_Work instructions:_ Below are the records; give again exactly the line with "This screenshot has height=487, width=659.", the line with "This screenshot has width=600, height=375.", and each line that lies between them, and nothing besides.

_Provided entries:_
——

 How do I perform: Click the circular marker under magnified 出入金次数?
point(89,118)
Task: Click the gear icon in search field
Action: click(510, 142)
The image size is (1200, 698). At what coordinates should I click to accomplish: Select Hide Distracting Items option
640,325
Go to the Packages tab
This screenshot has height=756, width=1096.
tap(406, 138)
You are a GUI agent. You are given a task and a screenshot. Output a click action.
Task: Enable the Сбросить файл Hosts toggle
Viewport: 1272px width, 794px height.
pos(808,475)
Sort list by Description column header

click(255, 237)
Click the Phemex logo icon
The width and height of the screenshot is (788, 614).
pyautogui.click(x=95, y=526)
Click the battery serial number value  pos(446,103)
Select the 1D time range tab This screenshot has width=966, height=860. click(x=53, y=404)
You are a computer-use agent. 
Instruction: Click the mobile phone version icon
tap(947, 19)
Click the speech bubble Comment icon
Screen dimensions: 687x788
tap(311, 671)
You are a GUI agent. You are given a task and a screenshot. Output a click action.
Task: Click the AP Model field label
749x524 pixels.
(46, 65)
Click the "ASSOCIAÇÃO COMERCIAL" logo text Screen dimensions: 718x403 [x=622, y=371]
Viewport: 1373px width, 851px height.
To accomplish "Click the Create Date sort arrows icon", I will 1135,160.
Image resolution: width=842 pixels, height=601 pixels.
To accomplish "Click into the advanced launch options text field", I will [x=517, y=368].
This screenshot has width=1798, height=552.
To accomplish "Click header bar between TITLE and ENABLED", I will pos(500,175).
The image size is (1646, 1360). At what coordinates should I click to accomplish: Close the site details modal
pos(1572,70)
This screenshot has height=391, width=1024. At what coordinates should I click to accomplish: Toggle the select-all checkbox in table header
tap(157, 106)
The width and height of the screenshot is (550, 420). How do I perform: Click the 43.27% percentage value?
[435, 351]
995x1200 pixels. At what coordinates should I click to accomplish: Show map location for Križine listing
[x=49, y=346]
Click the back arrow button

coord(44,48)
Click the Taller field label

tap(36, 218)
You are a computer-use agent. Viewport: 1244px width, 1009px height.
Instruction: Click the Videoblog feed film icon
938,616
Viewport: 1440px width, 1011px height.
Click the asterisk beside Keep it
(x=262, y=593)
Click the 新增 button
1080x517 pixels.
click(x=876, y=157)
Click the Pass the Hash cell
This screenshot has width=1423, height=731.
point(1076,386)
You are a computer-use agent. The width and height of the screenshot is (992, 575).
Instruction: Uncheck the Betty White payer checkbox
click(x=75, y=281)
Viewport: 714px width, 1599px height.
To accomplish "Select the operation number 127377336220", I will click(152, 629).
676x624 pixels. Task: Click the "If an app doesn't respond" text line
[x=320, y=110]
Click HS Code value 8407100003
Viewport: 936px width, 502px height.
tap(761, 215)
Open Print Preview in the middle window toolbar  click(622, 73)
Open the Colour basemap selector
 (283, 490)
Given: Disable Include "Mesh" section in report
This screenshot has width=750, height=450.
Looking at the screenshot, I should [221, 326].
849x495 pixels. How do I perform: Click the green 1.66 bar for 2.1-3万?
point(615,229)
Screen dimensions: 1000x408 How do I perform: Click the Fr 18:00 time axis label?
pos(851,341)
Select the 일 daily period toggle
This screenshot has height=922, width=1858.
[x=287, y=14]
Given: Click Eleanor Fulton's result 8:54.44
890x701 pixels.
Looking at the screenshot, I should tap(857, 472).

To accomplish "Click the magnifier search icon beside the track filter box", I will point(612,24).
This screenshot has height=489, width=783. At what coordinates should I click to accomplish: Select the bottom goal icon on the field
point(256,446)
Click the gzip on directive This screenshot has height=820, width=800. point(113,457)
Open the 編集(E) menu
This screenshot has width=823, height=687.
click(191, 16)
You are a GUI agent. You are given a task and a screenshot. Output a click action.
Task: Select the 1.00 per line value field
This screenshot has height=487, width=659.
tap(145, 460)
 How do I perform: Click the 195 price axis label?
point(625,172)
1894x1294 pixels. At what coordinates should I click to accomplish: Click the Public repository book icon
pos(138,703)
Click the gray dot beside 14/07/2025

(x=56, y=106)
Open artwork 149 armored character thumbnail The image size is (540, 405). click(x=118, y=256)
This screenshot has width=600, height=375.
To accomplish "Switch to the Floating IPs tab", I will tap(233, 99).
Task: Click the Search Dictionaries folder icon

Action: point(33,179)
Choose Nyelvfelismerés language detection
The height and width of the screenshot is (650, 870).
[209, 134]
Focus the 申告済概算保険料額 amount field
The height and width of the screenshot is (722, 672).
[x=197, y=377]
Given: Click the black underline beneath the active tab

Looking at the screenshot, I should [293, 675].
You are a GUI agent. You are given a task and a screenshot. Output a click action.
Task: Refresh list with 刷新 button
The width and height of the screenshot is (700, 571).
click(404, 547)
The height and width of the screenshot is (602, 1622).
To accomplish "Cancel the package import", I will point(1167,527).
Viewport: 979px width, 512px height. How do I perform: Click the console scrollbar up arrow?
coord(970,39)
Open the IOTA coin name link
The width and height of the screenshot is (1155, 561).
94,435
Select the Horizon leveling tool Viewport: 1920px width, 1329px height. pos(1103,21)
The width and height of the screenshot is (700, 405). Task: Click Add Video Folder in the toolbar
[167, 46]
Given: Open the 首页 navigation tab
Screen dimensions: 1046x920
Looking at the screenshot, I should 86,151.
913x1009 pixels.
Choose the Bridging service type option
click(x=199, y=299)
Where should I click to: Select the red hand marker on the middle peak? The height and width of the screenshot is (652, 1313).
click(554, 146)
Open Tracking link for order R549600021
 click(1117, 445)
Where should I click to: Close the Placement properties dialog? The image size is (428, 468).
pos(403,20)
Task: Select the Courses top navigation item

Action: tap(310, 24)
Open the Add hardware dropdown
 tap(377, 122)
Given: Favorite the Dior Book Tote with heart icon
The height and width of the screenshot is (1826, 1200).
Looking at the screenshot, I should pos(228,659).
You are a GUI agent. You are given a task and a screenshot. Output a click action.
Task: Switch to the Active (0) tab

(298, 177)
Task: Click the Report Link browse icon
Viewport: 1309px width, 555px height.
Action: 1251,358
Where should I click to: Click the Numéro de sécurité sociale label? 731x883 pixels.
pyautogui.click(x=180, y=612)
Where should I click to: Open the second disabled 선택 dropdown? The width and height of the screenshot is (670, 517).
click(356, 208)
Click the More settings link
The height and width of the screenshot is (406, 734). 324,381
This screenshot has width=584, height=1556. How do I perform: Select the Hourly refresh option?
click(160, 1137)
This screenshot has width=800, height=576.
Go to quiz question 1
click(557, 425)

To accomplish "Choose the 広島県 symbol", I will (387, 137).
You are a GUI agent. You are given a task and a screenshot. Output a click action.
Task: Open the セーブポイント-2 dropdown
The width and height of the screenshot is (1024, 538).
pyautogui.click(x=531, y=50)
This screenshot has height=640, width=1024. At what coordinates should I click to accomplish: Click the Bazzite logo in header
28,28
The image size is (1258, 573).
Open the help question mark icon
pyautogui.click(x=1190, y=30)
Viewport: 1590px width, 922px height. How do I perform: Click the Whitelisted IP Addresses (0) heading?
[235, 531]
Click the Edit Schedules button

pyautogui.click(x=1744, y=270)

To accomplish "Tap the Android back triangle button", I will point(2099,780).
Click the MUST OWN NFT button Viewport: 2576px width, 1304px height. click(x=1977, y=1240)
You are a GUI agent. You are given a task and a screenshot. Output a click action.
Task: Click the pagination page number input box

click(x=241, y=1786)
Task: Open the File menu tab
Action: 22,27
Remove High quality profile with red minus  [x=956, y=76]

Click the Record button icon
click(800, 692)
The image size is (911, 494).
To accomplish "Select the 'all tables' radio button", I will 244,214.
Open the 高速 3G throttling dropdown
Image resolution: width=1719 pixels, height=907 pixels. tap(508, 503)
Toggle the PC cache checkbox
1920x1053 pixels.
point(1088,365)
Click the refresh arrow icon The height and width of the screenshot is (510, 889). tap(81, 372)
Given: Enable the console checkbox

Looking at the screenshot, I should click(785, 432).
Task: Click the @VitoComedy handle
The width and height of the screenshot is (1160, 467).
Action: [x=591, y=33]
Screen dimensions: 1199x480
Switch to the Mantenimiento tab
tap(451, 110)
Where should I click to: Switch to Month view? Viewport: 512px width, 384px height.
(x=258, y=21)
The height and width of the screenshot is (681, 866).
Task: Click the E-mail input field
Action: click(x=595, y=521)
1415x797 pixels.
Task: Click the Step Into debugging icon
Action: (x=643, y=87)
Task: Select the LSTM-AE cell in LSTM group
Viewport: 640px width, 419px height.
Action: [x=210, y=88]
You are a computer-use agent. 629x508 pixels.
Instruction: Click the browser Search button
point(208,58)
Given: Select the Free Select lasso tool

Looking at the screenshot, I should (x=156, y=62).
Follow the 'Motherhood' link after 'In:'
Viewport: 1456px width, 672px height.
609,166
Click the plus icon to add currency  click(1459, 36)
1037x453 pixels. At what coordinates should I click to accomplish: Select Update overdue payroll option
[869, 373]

——

_Response for this exercise:_
This screenshot has height=487, width=659.
tap(145, 460)
 How do I perform: Click the 195 price axis label?
point(625,172)
1894x1294 pixels. At what coordinates should I click to accomplish: Click the Public repository book icon
pos(138,703)
Click the gray dot beside 14/07/2025

(x=56, y=106)
Open artwork 149 armored character thumbnail The image size is (540, 405). click(x=118, y=256)
This screenshot has width=600, height=375.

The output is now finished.